# Data Exploratory Analysis
This notebook contains my initial exploratory analysis of the presented data, alongside my thought process for each block of code.


### Initial Data Exploration 
I went through the data and inspected it from a few different angles to get a better sense of what I was working with, and what possible patterns could be used for analysis.

In [0]:
# Ingestion of Data into Accounts and Commitments Dataframes
accounts_df = spark.table("workspace.default.accounts")
commitments_df = spark.table("workspace.default.commitments")

In [0]:
# Show schema to understand data types
print("Accounts schema:")
accounts_df.printSchema()

print("Commitments schema:")
commitments_df.printSchema()


Accounts schema:
root
 |-- id: string (nullable = true)
 |-- Organization_name_hashed: string (nullable = true)
 |-- RelationshipType: string (nullable = true)
 |-- AccountType: string (nullable = true)
 |-- BiteLow: double (nullable = true)
 |-- BiteHigh: double (nullable = true)
 |-- AccountLead: string (nullable = true)
 |-- HQCityStateCountry: string (nullable = true)

Commitments schema:
root
 |-- id: string (nullable = true)
 |-- Commitment: double (nullable = true)
 |-- VehicleType: string (nullable = true)
 |-- LimitedPartner: string (nullable = true)
 |-- FundName: string (nullable = true)



Checking Null and NaN counts in accounts and committments. It's important to understand the gaps in our data, especially when creating ML models and drawing conclusions from them.

In [0]:
from pyspark.sql.functions import col, count, when, isnan
from pyspark.sql.types import StringType, DoubleType, IntegerType, FloatType, LongType, DecimalType

def count_nulls(df):
    exprs = []
    for c, t in df.dtypes:
        if t in ('double', 'float', 'int', 'bigint', 'long', 'decimal'):
            # For numeric types, check both null and NaN
            exprs.append(count(when(col(c).isNull() | isnan(col(c)), c)).alias(c))
        else:
            # For non-numeric, just check nulls
            exprs.append(count(when(col(c).isNull(), c)).alias(c))
    return df.select(exprs)

print("Null/NaN counts in accounts:")
count_nulls(accounts_df).show()

print("Null/NaN counts in commitments:")
count_nulls(commitments_df).show()


Null/NaN counts in accounts:
+---+------------------------+----------------+-----------+-------+--------+-----------+------------------+
| id|Organization_name_hashed|RelationshipType|AccountType|BiteLow|BiteHigh|AccountLead|HQCityStateCountry|
+---+------------------------+----------------+-----------+-------+--------+-----------+------------------+
|  0|                       0|               0|        187|   2567|    2568|       1485|              1256|
+---+------------------------+----------------+-----------+-------+--------+-----------+------------------+

Null/NaN counts in commitments:
+---+----------+-----------+--------------+--------+
| id|Commitment|VehicleType|LimitedPartner|FundName|
+---+----------+-----------+--------------+--------+
|  0|        15|         32|          1004|      24|
+---+----------+-----------+--------------+--------+



Notably, there is a quite large number of NaN values in BiteLow, BiteHigh, AccountLead, Location in Accounts as well as the LimitedPartner Assignment in Commitments.

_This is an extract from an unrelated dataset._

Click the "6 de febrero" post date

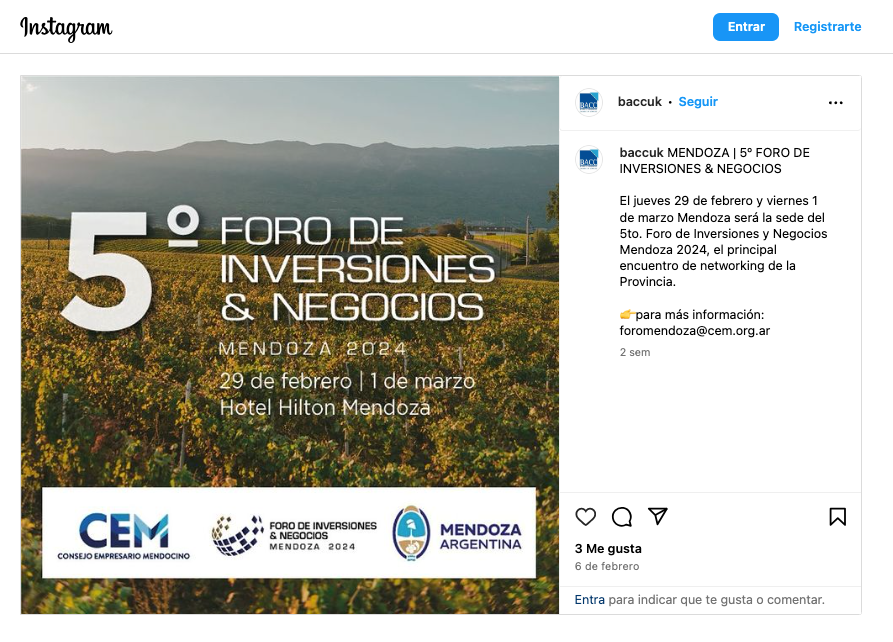point(607,567)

We can also analyze the 'orphaned' LPs, who have Commitments but aren't present in Accounts.

In [0]:
from pyspark.sql import functions as F

# Orphaned LPs = commitments with NO matching accounts.id
orphaned_commitments_df = (
    commitments_df.alias("c")
    .join(
        accounts_df.select("id").alias("a"),
        F.col("c.LimitedPartner") == F.col("a.id"),
        "left_anti"
    )
    .filter(F.col("c.LimitedPartner").isNotNull())
)

orphan_count = orphaned_commitments_df.count()
print(f"Orphaned LP commitments (excluding NULL LP): {orphan_count}")


Orphaned LP commitments (excluding NULL LP): 679


There are over 600 'orphaned' LPs in the dataset. This is pretty significant, and suggests there are some major gaps in the accounts data. In a production environment we would need to re-evaluate our data but since we are using sample data, we'll have to work with it.

In [0]:
# Display first 5 non-null BiteLow and BiteHigh from accounts_df
display(
    accounts_df.filter(
        (accounts_df.BiteLow.isNotNull()) &
        (accounts_df.BiteHigh.isNotNull())
    )
    .select("BiteLow", "BiteHigh")
    .limit(5)
)

# Display first 5 non-null Commitment from commitments_df
display(
    commitments_df.filter(
        commitments_df.Commitment.isNotNull()
    )
    .select("Commitment")
    .limit(5)
)

BiteLow,BiteHigh
100.0,200.0
10.0,30.0
5.0,20.0
5.0,20.0
15.0,45.0


Commitment
120000.0
50000000.0
1750000.0
32492600.0
975000.0


One thing to note is that BiteHigh/Low are all represented in 'millions' whereas Commitments are in raw data, so we will have to scale BiteHigh/Low for better reporting.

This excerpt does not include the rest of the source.